7 Conclusions: Incorporating Futuristic Technologies into Risk Group 4 Research

Advanced research tools, such as those described here, are constantly under development and provide new and exciting ways to investigate RG-4 pathogens. The opportunity to further define aspects of disease pathogenesis and host response to infection can help to tease out new therapeutic and vaccine targets to combat these diseases. However, although some of these technologies already constitute a marked advancement in RG-4 pathogens research, their use in a BSL-4 environment comes with a few noteworthy complications.

BSL-4 laboratories require yearly maintenance, at a minimum, to replace air filters and to perform required servicing for laboratory infrastructure components. If these futuristic technologies are housed within the BSL-4 laboratory spaces, required machinery will have to be able to withstand repeated, yearly decontamination processes (e.g., paraformaldehyde gassing with subsequent neutralization, Microchem Plus surface decontamination) as the laboratory space is prepared for servicing. Additionally, as use of a BSL-4 facility requires extensive training and registration, outside technicians do not generally have the ability or permission to enter laboratory spaces and service instruments. Instruments, therefore, should not be too complex so that a BSL-4 scientist could troubleshoot them effectively. Alternatively, these instruments can also be housed in a lower biosafety level if test samples can be safely inactivated and removed from the BSL-4 laboratory. Researchers have used this method as part of multiple techniques, including many diagnostic tests that begin with an inactivation step and sample removal from containment before testing [225,226,227]. As technologies are not generally developed with inactivation methods in mind, a viral inactivation method for safe handling of samples in a lower BSL laboratory that maintains the integrity of sample components will need to be identified. After identification, the effects of these inactivation methods on test integrity (e.g., sample dilutions, signal loss) will require further study.

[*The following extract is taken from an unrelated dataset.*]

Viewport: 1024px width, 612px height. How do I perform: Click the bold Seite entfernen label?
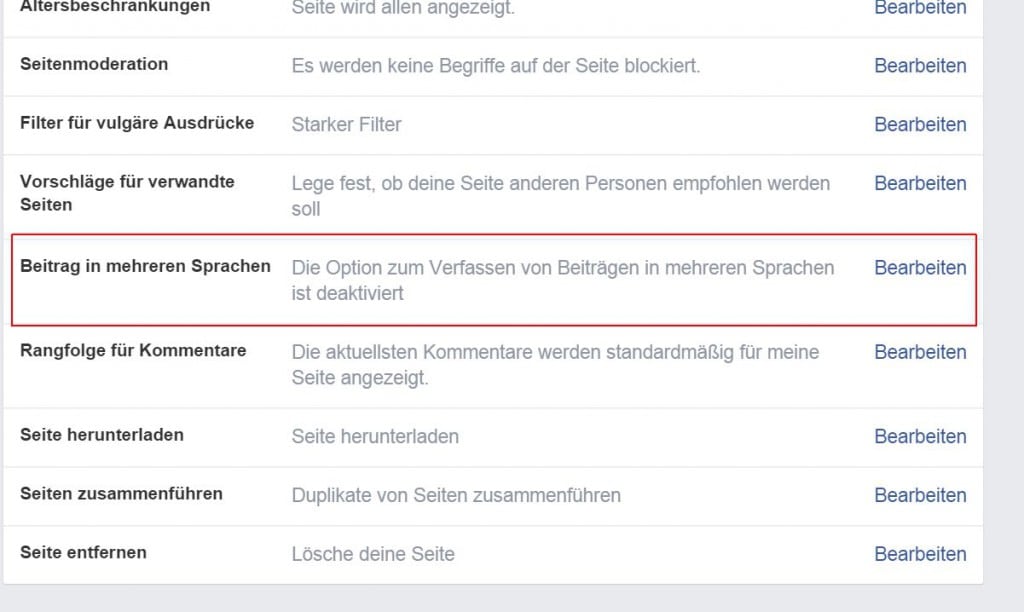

Additionally, RG-4 research is not only confined to the controlled environment of a BSL-4 laboratory space. Deployment of these technologies to outbreak regions provides the opportunity to further characterize human disease progression and correlates of disease outcome, without the caveats associated with disease models. Use of CyTOF and single-cell sequencing on patient samples collected during disease, for example, could provide valuable data on immune responses that lead to disease survival. Additionally, as autopsies of deceased humans infected with RG-4 pathogens are rare, utilizing CODEX and MIBI could glean valuable information about human disease, even with a single autopsy. However, as outbreaks generally occur in developing countries, challenges to overcome may include lack of infrastructure (including electricity), transportation, and/or staffing. Newly developed technologies will need to be robust enough to counter changes in humidity, temperature, and many other potential stressors occurring in an outbreak setting. Given these complications, the futuristic technologies described in this chapter provide the opportunity to advance the understanding of highly pathogenic and consequential viruses and the diseases they cause.